■ DATA ■
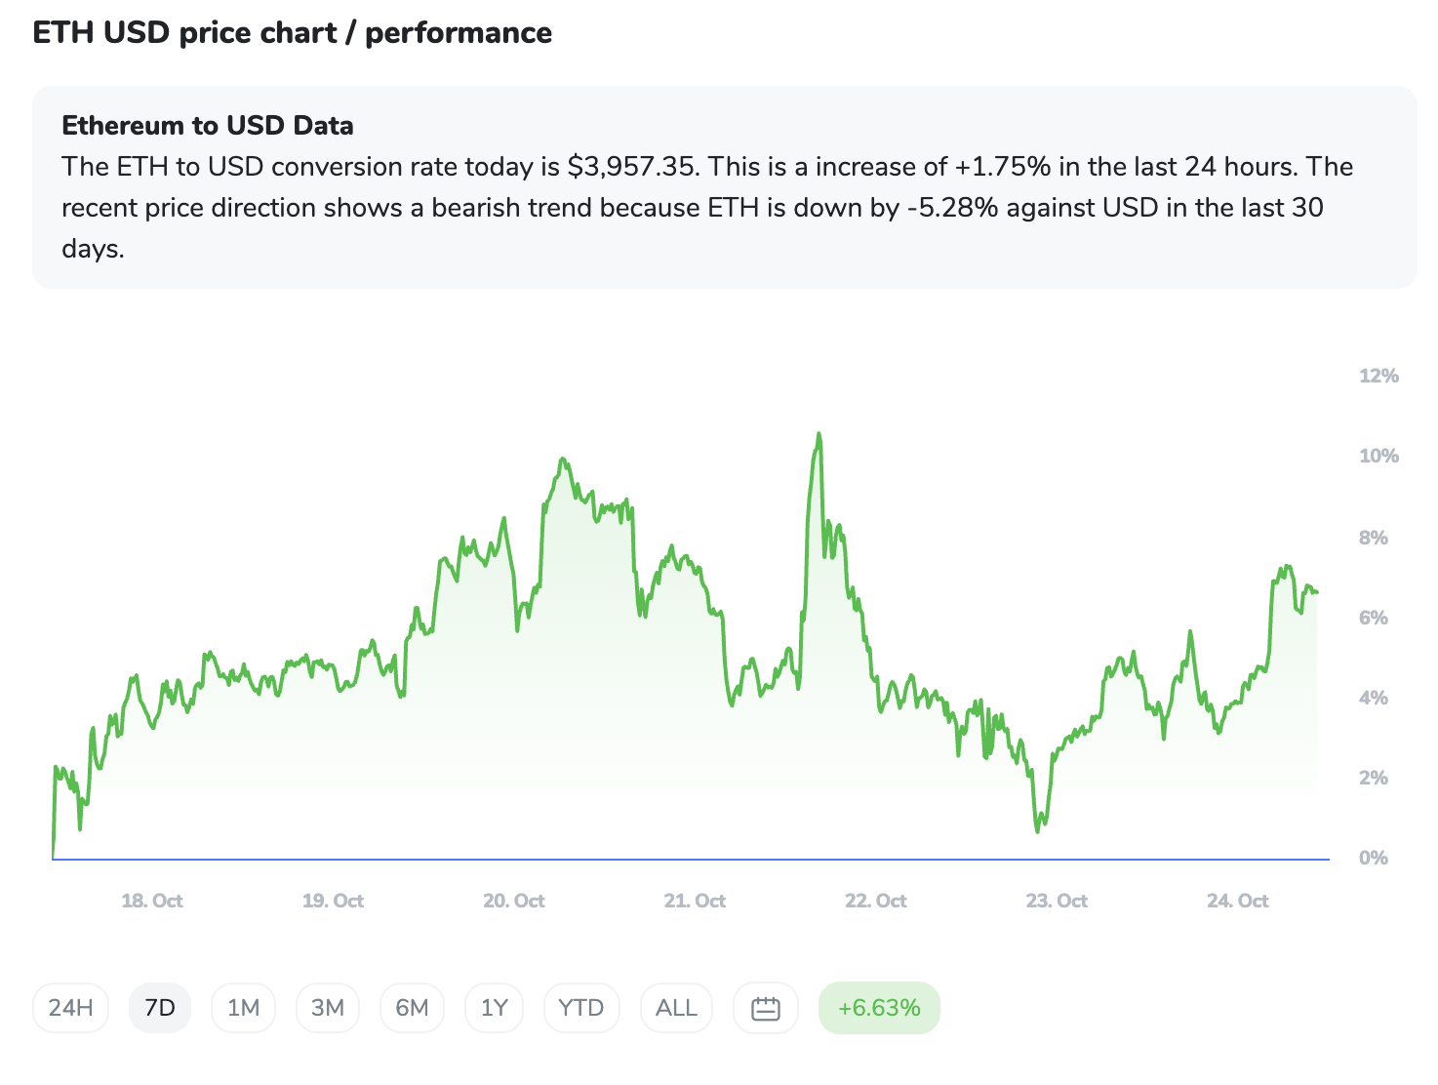
Task: Select the 24H time range
Action: click(71, 1008)
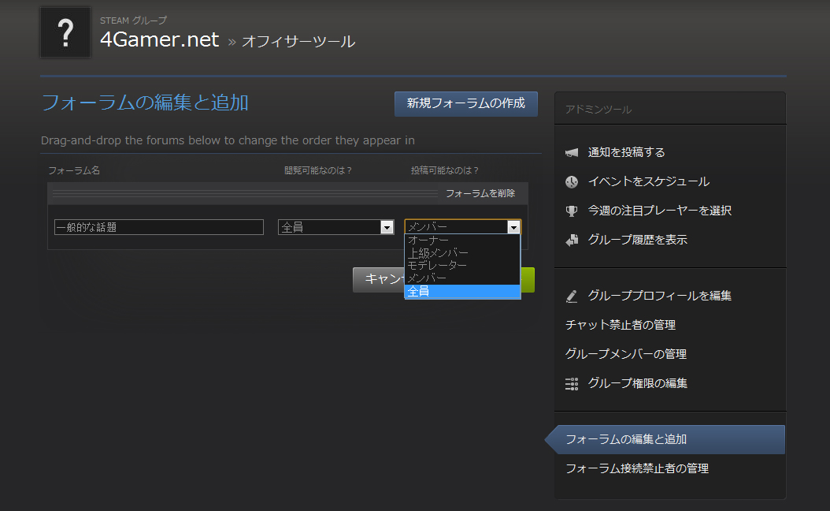Viewport: 830px width, 511px height.
Task: Click the forum name field 一般的な話題
Action: pyautogui.click(x=158, y=227)
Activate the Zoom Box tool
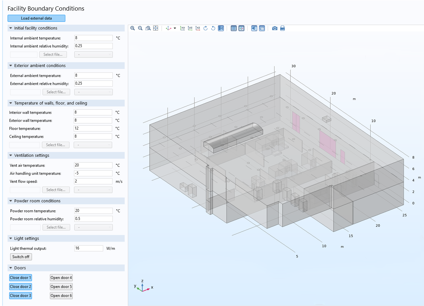This screenshot has height=306, width=424. (x=148, y=28)
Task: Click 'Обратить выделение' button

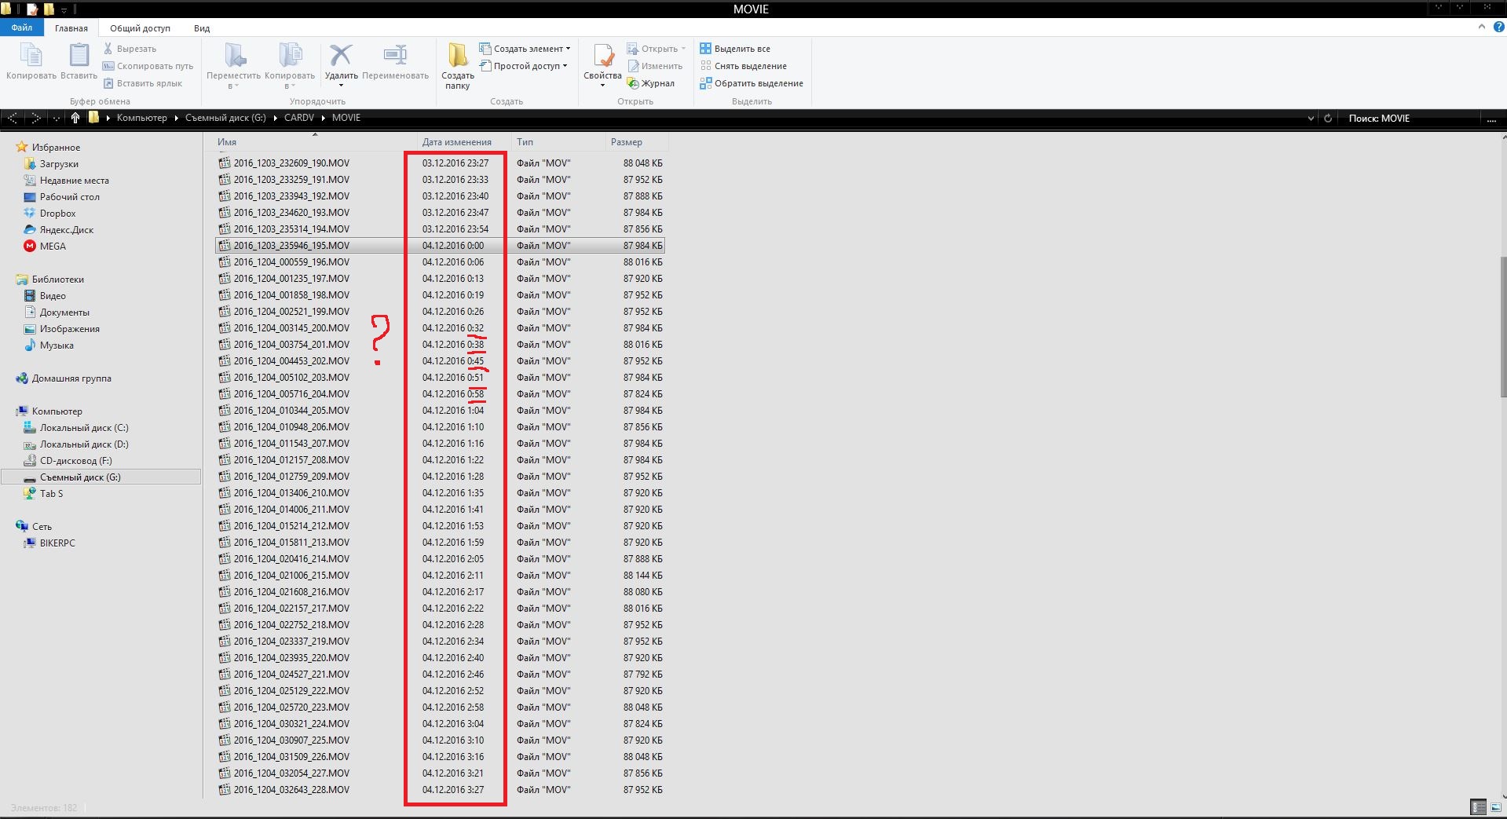Action: [x=752, y=83]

■ EXERCISE GOAL ■
Set down again, exactly, the lines from the one with "Activate the Zoom Box tool" to the last line of the data, both included and pictures excluded.

■ RESULT ■
Activate the Zoom Box tool
This screenshot has height=306, width=424. (x=148, y=28)
Task: Click 'Обратить выделение' button

Action: [x=752, y=83]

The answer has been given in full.